Tool-bar – provides extensible tool bar

Tool-bar-almighty – adds many commonly used actions in the tool-bar

Highlight-selected – highlights selected text in opened file

Minimap-highlight-selected – a minimap plugin for highlight-selected package

Set-syntax – setting the syntax of the current file

Todo-show – finds all the TODO, FIXME, CHANGED, XXX, IDEA, HACK, NOTE, REVIEW comments in your project

Pigments – highlights color values

Minimap-pigments – minimap plugin for pigments package

Jumpy – jump between characters without using a mouse

Autoclose-html – automates closing of HTML Tags

Emmet – web development toolkit which greatly improves HTML & CSS workflow

Atom-terminal – Launches terminal from the current file

Terminal-plus – You can open the terminal in Atom editor

Linter packages

Atom editor provides all fundamental linters for front-end web development. Linter-eslintlinter-tidylinter-bootlintlinter-xmllintjsonlintlinter-csslintlinter-scss-lint, …

JavaScript packages

Language-babel – syntax definitions for ES6 JavaScript with React JSX extensions

Atom-ternjs – plugin for TernJS, which analyses your JS code on-the-fly and provides autocompletion, function argument hints, jump-to-definition, and various automatic refactoring operations

Hyperclick – Open variable’s definition

Prettier-atom – formatting JavaScript using prettier

Console-log – places your selected variable in console.log

Aligner – Align multiple lines and blocks

5 COMMENTS
  • Clifford Fajardo
    Reply

    Thanks for your sharing your packages, along with the links to them!

    Check out the packages that I’ve been using for front end and full stack JavaScript development =)

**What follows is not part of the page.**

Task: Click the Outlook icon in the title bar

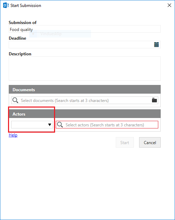Action: click(x=6, y=5)
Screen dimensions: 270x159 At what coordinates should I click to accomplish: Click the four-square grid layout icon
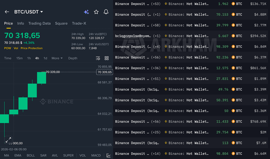pos(106,58)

    Blog post with list & YouTube video:

    http://cliffordfajardo.com/2016/atom-editor-review/

    1. Andrej Gajdos
      Reply

      I am glad you mentioned your video, because some of your tips are great 🙂

  • My favourite tools for OS X - Andrej Gajdos
    Reply

    […] Atom editor – text and source code editor. You can find list of my favourite packages in one of my previous post. […]

  • greggbrookline
    Reply

    Thanks for sharing – here are some updates

    nuclide – doesn’t entirely work until you upgrade to latest react.
    split-diff – uncaught exception when using nuclide
    compare-files – does nothing.

    Atom is a great editor as long as you have something like sublime text 3 to back it up when atom doesn’t work. You wrote this in January 2016 and now it is January 2017 and things seem to have become less stable. Would love to make Atom my main editor, but …

    1. Andrej Gajdos
      Reply

      Yes, I agree. When I switched from back-end to front-end development, I missed a proper IDE. My stack was html, css, less, sass, scss, javascript, es6, react. I started with Sublime editor and needed more than 30 packages to support this stack My Sublime Text packages for front-end web development. There were always couple of packages that didn’t work and decided to try Atom editor. I had the same problem with Atom and tried WebStorm Increasing productivity in JetBrains IDEs. I just installed couple of WebStorm plugins and it worked very well.